Por um Fio,
de Joel Schumacher

Phone booth, EUA, 2003


Joel Schumacher. Poucos nomes causam tanta apreensão nos cinéfilos, poucos cineastas são tão constantemente ineptos. Schumacher um pontos de vista e ambições autorais (ao menos em parte de seus filmes), o que não significa que eles sejam interessantes ou sequer que ele seja capaz de articulá-los. Isso dito, Por um Fio é um bom filme, apesar de Schumacher, mas também por causa dele.

Explica-se: o filme que Joel Schumacher queria fazer era um filme muito ruim, uma bobagem sobre um sujeito sacana que era punido por seus pecados por um ser superior (Deus ou o próprio Schumacher, se você preferir) e graças a este se "corrige" e vira um bom homem. Só que este não é Por um Fio, por uma razão: Schumacher é incapaz de construir um filme. O diretor não compreende como articular o meio, é incapaz de imprimir seu ponto de vista no que filma, porque não sabe sequer fazer com que os talentos dos demais envolvidos convirjam em direção ao filme que ele gostaria de realizar. Assistir Por um Fio é por vezes, em suma, ver imagens (e ouvir sons) escaparem ao controle do seu autor, e ao menos desta vez isto é muito bom.

O som é muito importante em Por um Fio, um filme onde um personagem-chave é essencialmente uma voz e um filme que também é um longo diálogo. Schumacher, a julgar por este filme, deve ser surdo, incapaz de perceber as sutilezas da voz, porque se imageticamente nós ainda possamos sentir em que direção Schumacher quer que seu filme vá, seja na abertura no espaço seja no tratamento visual decadente dado a rua onde o grosso da ação se passa, ele não tem controle nenhum sobre a banda sonora que o tempo todo parece negar aquilo que em pequenos lapsos parece se formar como a visão de Schumacher.

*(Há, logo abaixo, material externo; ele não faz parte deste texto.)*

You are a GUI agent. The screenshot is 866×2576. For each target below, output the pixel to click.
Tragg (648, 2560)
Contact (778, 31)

Isto se soma ao roteiro de Larry Cohen (um cineasta bem melhor que Schumacher, diga-se) que parece tentar jogar o filme numa direção sempre oposta a do diretor, e mediocridade que sempre é, Schumacher serve ao roteiro muito mais do que se serve dele. Por um Fio acaba sendo impulsionado pelo roteiro de Cohen e pela voz de Kiefer Sutherland, voz que conduz todo o filme, e revela tamanho sadismo, tamanho prazer no ato de torturar o pecador que Schumacher se propõe em regenerar, que acaba denunciando as verdadeiras intenções do diretor.

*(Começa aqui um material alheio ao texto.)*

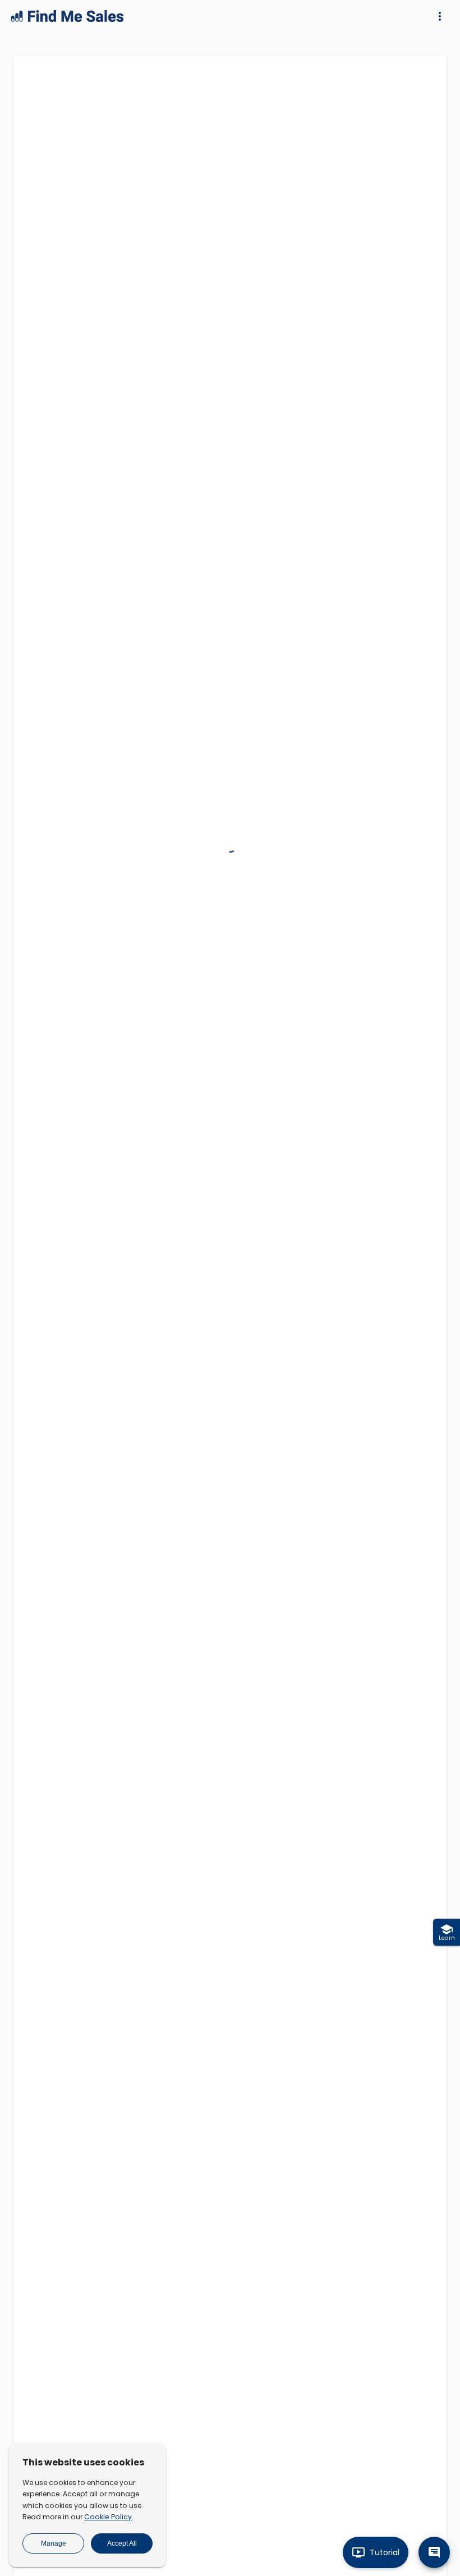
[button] (133, 1281)
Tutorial (384, 2552)
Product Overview (90, 2288)
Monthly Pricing (300, 2547)
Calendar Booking (89, 2405)
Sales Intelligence (89, 2312)
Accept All (122, 2543)
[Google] (35, 96)
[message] (434, 2552)
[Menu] (439, 16)
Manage (53, 2543)
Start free (289, 2524)
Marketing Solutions (310, 2335)
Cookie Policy (108, 2517)
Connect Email (83, 2382)
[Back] (430, 79)
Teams (67, 2429)
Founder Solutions (306, 2358)
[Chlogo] (50, 96)
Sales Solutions (300, 2312)
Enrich (237, 661)
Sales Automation (90, 2358)
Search (231, 1364)
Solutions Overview (309, 2288)
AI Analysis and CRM (94, 2335)
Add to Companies (128, 816)
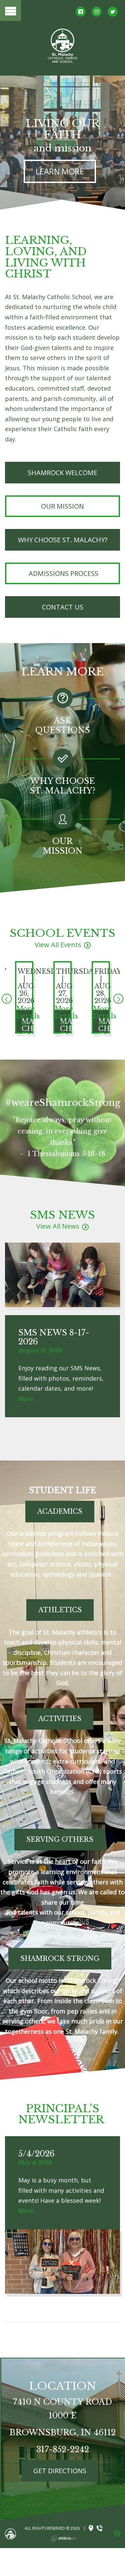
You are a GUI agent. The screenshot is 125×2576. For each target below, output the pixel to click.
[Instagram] (97, 12)
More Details (28, 1012)
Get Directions (59, 2470)
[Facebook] (81, 12)
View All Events (58, 944)
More (25, 1399)
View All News (57, 1226)
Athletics (60, 1610)
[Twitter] (113, 12)
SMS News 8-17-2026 (53, 1337)
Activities (59, 1719)
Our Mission (62, 506)
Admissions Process (62, 573)
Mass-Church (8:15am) (39, 1028)
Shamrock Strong (59, 1959)
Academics (59, 1511)
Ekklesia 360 (63, 2538)
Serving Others (59, 1839)
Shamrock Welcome (62, 472)
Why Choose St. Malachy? (62, 539)
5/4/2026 (36, 2153)
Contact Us (62, 606)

Schumacher se crê superior e capaz de julgar seu protagonista, capaz de apontá-lo para uma vida melhor, etc. Se identifica completamente com o atirador do filme, o personagem que paira sobre todos os outros, que os julga como dignos ou não. Só que na sua incompetência Schumacher também acaba se expondo porque o tal atirador/Schumacher é também o vilão do seu filme, um grande manipulador, que mata, mente, tortura e se diverte enquanto faz tudo isso. O prazer do personagem, prazer bem exposto na voz de Sutherland, é o prazer de Schumacher. Por baixo dos desejos aparentemente regeneradores e de "boa intenção" do cineasta, reside primordialmente a vontade de torturar, de punir, e o filme que ele faz menos realiza estes desejos, do que os expõe.

Ficamos com um filme inevitalmente esquizofrênico, mas interessantíssimo no que revela. Pela incompetência de seu diretor, o que deveria ser um exercício em sadismo, à la Michael Haneke (pontuado com lição de moral no final), acaba se tornando um filme sobre o sadismo dos cineastas que se propõem a fazer este tipo de filme.